ClinGen's Actionability Working Group (AWG) evaluates four domains of clinical actionability for potential secondary findings: severity and likelihood of the outcome, effectiveness and nature of the intervention. AWG scores were compared between genes/disorders recommended for return as secondary findings by the American College of Medical Genetics and Genomics (ACMG) with those not currently recommended (non-ACMG). Disorders recommended by the ACMG scored higher on outcome-related domains (greater severity and likelihood) but were not different for intervention domains (and effectiveness and nature).

The Clinical Genome Resource (ClinGen) has joined with the Global Alliance for Genomics and Health (GA4GH) to support the development of open, freely-available technical standards and regulatory frameworks for secure and responsible sharing of genomic and health-related data. In its capacity as one of the 15 inaugural GA4GH “Driver Projects,” ClinGen is providing input on the key standards needs of the global genomics community, and has committed to participate on GA4GH Work Streams to help develop and test drive GA4GH deliverables.

The ClinGen Allele Registry facilitates effective exchange of information about genetic variants by providing globally unique variant identifiers. In addition, the Registry facilitates aggregation of information about variants by enabling instantaneous on-demand registration of new variants and of the links to additional information in external sources about each variant. The Registry is accessible at http://reg.clinicalgenome.org via a web interface and programmatically via well-documented HTTP REST-APIs.

The Ancestry and Diversity Working Group of the Clinical Genome Resource (ClinGen) presents the results of quantitative and qualitative analyses about race, ethnicity, and ancestry (REA) in clinical genomics. Our findings show great heterogeneity across clinical laboratories in the way race and ethnicity are reported on requisition forms and recommend that standard methods be developed and put into practice through future collaborations. We also demonstrate disparities in the amount of information available for variants at clinically relevant sites across populations.
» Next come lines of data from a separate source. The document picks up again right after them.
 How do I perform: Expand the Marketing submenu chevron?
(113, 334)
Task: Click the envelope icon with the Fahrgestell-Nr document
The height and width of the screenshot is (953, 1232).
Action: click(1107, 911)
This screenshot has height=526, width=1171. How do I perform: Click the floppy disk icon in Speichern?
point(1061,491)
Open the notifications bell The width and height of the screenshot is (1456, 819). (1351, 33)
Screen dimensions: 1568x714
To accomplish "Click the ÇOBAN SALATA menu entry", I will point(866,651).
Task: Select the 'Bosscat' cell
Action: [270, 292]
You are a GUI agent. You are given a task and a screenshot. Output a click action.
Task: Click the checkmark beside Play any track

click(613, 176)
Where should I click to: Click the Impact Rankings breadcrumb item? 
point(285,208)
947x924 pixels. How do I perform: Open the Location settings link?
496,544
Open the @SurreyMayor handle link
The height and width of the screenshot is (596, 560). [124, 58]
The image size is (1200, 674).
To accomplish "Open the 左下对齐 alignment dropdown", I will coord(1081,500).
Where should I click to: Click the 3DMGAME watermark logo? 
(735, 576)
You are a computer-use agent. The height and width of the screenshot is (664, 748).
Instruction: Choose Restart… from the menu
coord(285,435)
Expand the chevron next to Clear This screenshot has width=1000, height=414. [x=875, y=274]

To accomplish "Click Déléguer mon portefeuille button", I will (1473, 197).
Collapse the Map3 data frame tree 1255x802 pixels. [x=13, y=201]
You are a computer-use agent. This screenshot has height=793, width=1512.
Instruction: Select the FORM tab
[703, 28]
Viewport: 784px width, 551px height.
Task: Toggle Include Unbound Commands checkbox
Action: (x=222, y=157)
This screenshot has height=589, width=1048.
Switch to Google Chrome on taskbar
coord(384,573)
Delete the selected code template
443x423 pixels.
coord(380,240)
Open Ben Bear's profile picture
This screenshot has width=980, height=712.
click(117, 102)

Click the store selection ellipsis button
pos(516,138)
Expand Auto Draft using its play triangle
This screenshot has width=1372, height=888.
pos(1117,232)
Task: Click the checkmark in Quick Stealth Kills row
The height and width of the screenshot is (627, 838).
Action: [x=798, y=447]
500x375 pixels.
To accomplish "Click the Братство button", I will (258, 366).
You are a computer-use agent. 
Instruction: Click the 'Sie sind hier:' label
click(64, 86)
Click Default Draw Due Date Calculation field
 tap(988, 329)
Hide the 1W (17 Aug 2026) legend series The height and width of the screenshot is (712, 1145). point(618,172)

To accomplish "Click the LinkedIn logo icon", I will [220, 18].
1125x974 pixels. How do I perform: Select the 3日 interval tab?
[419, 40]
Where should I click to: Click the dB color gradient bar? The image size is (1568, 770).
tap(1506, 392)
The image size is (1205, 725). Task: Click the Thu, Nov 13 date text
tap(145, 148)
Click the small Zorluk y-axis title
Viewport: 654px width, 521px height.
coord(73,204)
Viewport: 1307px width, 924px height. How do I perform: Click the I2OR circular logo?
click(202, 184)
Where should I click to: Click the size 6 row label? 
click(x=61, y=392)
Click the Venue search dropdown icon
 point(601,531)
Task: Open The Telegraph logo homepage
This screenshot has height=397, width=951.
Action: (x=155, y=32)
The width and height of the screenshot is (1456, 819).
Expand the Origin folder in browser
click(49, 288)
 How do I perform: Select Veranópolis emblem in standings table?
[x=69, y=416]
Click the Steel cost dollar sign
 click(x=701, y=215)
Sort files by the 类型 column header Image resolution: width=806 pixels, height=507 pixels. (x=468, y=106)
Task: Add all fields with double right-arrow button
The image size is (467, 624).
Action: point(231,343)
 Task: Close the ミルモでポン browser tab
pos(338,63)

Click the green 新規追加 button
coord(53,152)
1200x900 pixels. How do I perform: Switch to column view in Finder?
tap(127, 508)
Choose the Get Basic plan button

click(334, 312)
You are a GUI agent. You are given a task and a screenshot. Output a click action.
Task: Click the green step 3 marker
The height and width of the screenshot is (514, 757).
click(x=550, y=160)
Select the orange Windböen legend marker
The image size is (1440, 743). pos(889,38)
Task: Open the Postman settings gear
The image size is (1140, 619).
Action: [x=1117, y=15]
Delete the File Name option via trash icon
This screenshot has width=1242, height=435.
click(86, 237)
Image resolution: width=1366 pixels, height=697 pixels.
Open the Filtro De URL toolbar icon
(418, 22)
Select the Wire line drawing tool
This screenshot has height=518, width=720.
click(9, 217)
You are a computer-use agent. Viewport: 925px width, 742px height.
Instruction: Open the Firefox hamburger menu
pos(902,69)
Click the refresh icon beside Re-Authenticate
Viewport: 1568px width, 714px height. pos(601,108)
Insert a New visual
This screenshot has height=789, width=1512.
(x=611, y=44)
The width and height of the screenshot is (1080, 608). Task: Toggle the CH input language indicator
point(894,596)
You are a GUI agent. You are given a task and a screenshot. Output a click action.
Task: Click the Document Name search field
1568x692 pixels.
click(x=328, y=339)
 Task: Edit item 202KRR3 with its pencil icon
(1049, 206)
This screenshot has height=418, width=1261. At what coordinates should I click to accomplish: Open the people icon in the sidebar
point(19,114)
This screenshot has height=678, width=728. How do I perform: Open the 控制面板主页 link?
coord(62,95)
Increasing use of next generation sequencing in cancer generates large volumes of patient variant data for clinical interpretation. Complex intergroup biocuration can help address this problem and includes coordination of group efforts and harmonization of variant formatting. This work describes generation and implementation of such a workflow for collaborative somatic variant curation by ClinGen Somatic Working Groups and the Clinical Interpretation of Variants in Cancer database (CIViC – www.civicdb.org), along with subsequent automated ClinVar submission.